**Excerpted text:**
⟨

Matt,

Thank you, that makes things a lot clearer, is there any way to utilise
forwarded messages or is it a lost cause?

Thanks
Andrew

On Fri, 2006-11-24 at 10:22 -0500, Matt Kettler wrote:
> Andrew Sykes wrote:
> > Hi,
> >
> > I'm writing some code to integrate SpamAssassin with Apache JAMES.
> >
> > I want to setup an address to allow me to pipe spam into sa-learn. I
> > have a prototype of this working fine, but would like to allow various
> > webmail client users to be able to forward spam messages to this
> > address.
> >
> > As I have very limited understanding of how SA works, I don't want to
> > end up blocking the forwarding addresses.
> >
> > If I whitelist the forwarding addresses, can I then simply pipe a
> > forwarded spam from that address into sa-learn or is there more to it?
> >   
> 
> There's MUCH more to it.. In fact, whitelisting won't really affect what
> sa-learn does at all.
> 
> Generally speaking, forwarded messages are mostly useless to sa-learn.
> Exactly how useless depends a bit on the mail client..
> 
> SA tokenizes MANY mail headers, including Received:, not just From: and
> To. All the headers in a forwarded message are completely new, thus the
> sa-learn process will be learning the headers generated by forwarding,
> and not spam.
> 
> SA also tokenizes the body of the message. However, most mail clients
> substantially modify the body of the message when you forward.

⟩

[Dataset entries]
⟨

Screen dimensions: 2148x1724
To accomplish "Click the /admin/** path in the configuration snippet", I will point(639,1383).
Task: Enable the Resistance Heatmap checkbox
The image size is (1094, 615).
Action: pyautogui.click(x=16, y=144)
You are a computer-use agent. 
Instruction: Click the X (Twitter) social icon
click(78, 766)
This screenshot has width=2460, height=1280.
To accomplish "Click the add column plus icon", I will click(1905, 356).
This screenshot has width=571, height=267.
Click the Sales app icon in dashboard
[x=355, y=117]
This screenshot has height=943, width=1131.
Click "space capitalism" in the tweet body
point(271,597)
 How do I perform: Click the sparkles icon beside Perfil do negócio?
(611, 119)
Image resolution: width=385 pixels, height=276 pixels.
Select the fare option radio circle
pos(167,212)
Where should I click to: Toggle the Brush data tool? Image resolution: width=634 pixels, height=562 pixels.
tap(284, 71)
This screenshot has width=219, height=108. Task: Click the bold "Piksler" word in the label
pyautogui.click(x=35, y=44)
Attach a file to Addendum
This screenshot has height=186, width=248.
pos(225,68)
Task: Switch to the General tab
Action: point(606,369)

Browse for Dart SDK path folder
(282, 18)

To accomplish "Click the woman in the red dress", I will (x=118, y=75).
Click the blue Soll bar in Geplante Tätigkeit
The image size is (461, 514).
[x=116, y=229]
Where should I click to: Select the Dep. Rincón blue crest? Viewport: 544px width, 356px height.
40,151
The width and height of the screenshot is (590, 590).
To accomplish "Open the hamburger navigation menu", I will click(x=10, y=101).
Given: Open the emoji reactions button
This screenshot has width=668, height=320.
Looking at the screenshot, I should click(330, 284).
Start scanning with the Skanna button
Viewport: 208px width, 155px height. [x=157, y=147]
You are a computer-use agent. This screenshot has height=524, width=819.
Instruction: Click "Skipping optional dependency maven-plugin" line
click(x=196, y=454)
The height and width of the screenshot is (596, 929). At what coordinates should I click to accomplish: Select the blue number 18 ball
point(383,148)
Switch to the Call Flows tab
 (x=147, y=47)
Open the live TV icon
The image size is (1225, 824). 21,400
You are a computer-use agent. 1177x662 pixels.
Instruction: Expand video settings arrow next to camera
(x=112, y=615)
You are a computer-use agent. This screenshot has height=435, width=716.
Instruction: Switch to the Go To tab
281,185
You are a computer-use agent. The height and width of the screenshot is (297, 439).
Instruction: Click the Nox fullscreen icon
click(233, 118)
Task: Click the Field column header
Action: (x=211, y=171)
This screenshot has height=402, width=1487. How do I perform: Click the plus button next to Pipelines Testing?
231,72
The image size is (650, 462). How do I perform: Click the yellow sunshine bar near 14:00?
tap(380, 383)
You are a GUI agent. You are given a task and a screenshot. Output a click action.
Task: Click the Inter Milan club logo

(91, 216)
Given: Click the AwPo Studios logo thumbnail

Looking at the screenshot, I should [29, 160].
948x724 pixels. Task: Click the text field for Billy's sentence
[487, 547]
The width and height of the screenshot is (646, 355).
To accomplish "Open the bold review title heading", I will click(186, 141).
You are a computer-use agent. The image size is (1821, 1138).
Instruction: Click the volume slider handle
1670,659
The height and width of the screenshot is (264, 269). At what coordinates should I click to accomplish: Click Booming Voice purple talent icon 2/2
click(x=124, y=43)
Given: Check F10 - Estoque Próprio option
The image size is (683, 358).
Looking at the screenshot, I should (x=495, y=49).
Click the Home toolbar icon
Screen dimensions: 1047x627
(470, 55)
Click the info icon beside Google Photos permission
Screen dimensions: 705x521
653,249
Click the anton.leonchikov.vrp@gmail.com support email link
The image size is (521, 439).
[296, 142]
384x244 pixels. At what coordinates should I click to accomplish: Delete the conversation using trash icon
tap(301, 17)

⟩

**Your task:**
According to the email thread, what software is SpamAssassin being integrated with? Rely solely on the email thread to respond.

**Output for this task:**
Apache JAMES.